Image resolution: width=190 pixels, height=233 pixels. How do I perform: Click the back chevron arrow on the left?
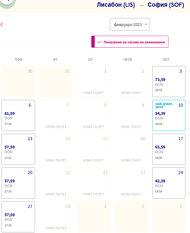point(2,24)
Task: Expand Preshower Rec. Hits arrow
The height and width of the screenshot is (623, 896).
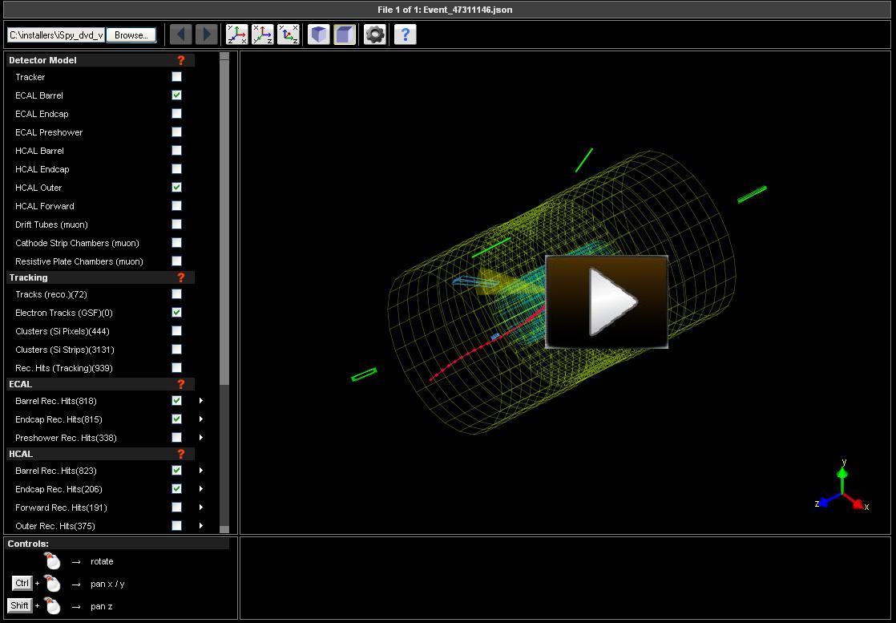Action: click(x=201, y=438)
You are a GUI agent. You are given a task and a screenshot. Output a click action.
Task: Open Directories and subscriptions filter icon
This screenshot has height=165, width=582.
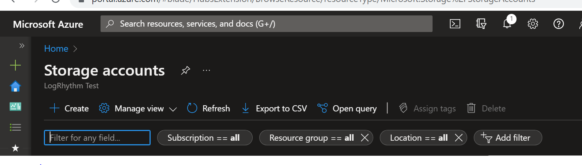click(481, 24)
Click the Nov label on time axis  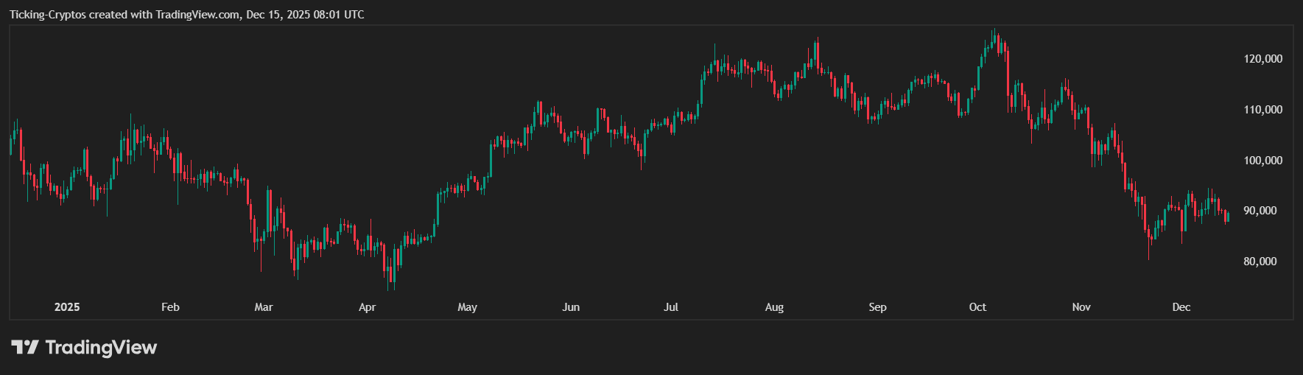pos(1081,307)
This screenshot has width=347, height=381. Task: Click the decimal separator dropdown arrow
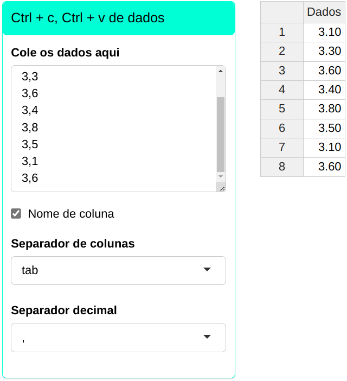pyautogui.click(x=207, y=337)
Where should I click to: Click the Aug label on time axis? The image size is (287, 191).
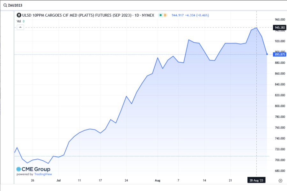(157, 180)
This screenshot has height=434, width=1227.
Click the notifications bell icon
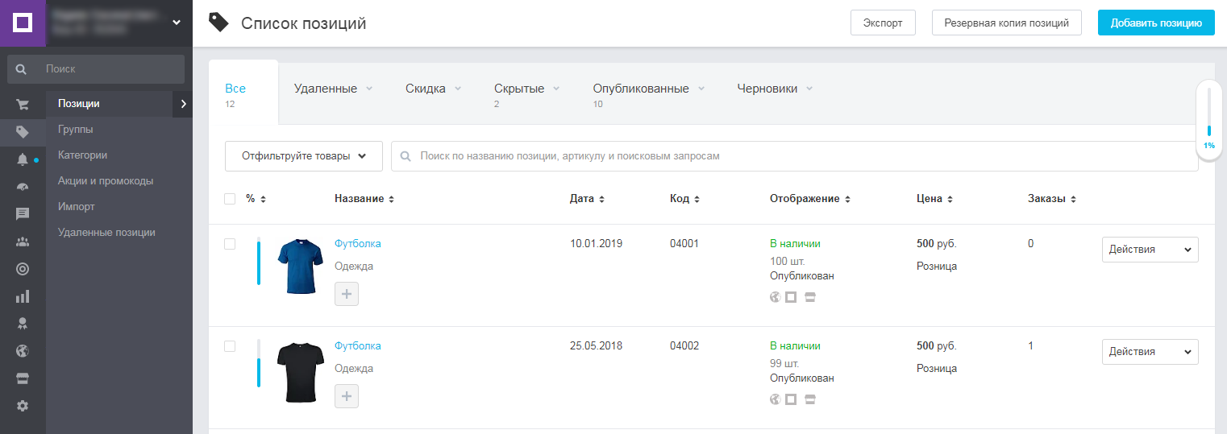pos(23,159)
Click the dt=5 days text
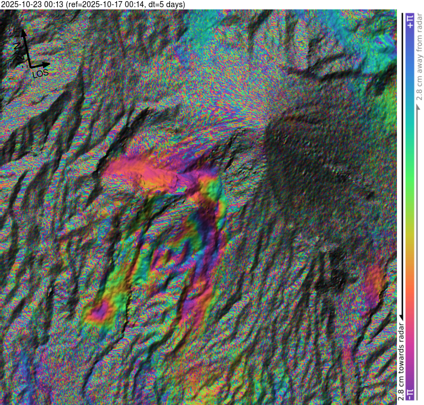The height and width of the screenshot is (405, 424). tap(166, 4)
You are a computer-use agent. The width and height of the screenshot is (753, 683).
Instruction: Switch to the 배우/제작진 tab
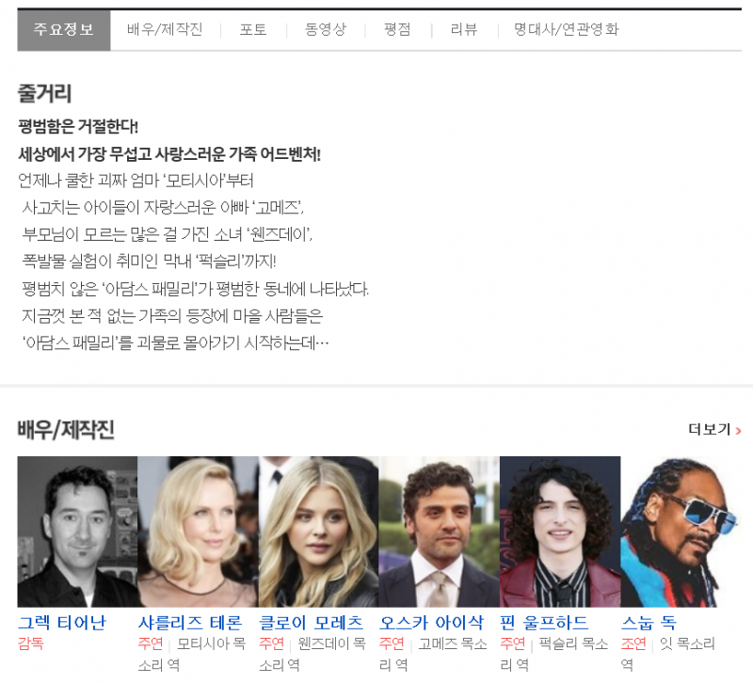click(165, 30)
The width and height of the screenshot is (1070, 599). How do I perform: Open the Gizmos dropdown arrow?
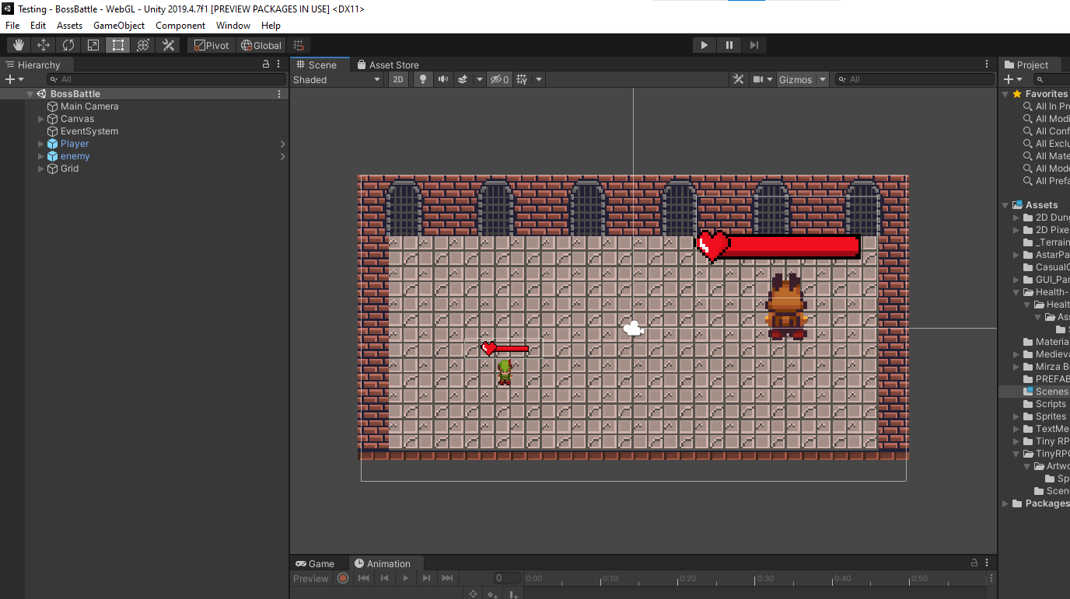(x=822, y=79)
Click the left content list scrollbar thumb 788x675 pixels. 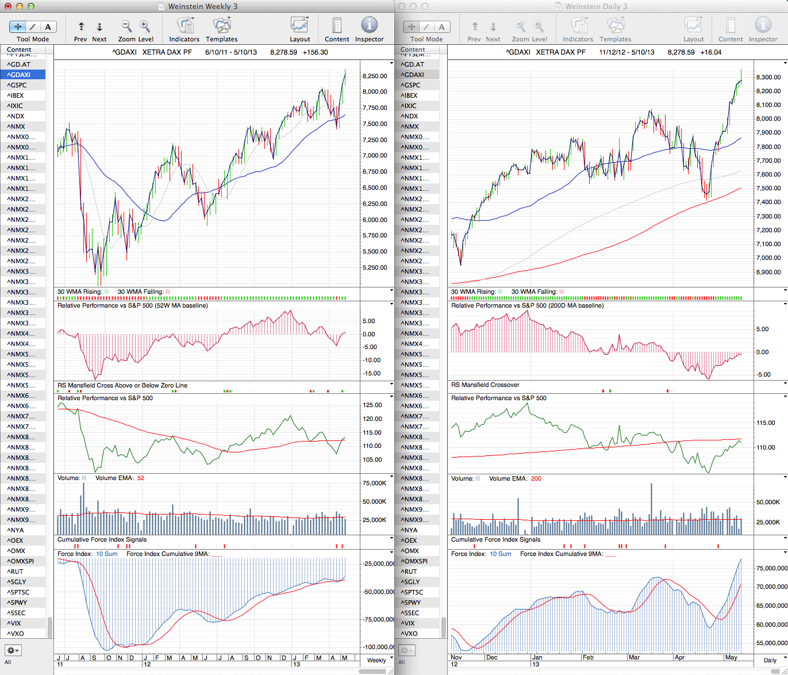click(50, 626)
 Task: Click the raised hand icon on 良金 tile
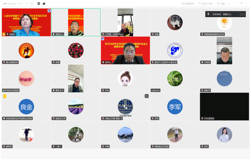(x=5, y=96)
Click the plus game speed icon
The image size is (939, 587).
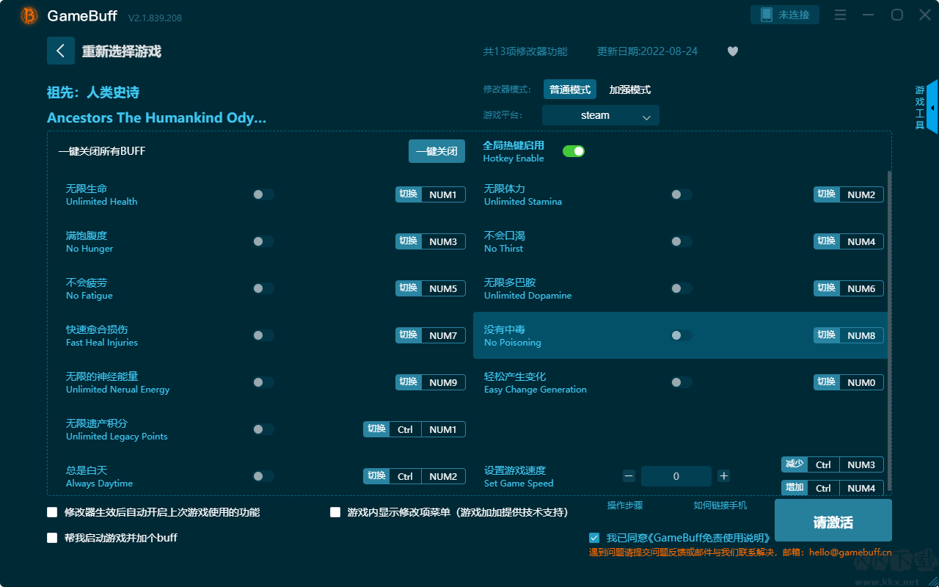723,476
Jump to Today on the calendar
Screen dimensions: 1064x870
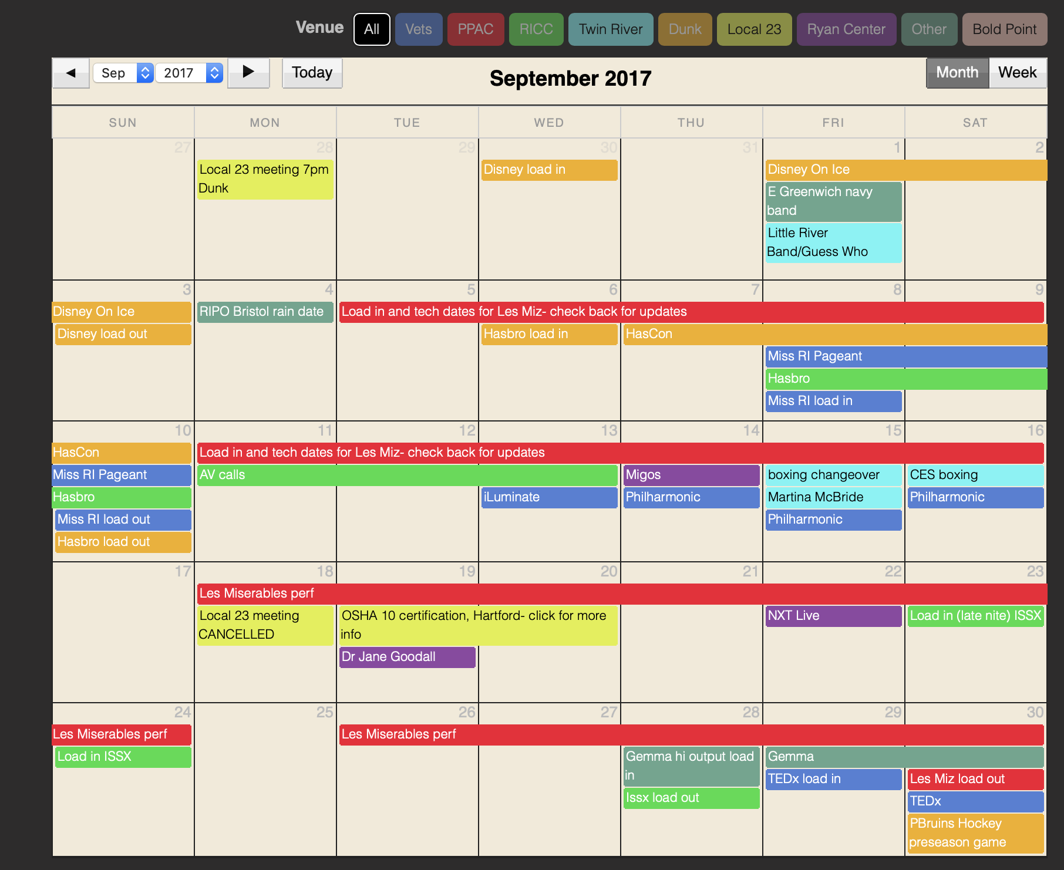point(312,73)
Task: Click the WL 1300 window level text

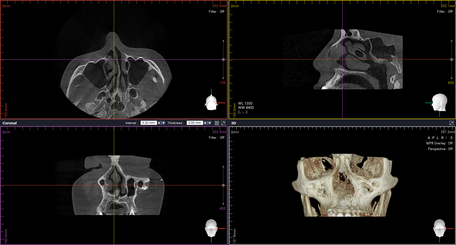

### Brief
Look for "agent" in each line of the material, then copy the lines where it is found.

### Result
You are a GUI agent. You are given a task and a screenshot. Output a click action.
You are a computer-use agent. The width and height of the screenshot is (753, 683).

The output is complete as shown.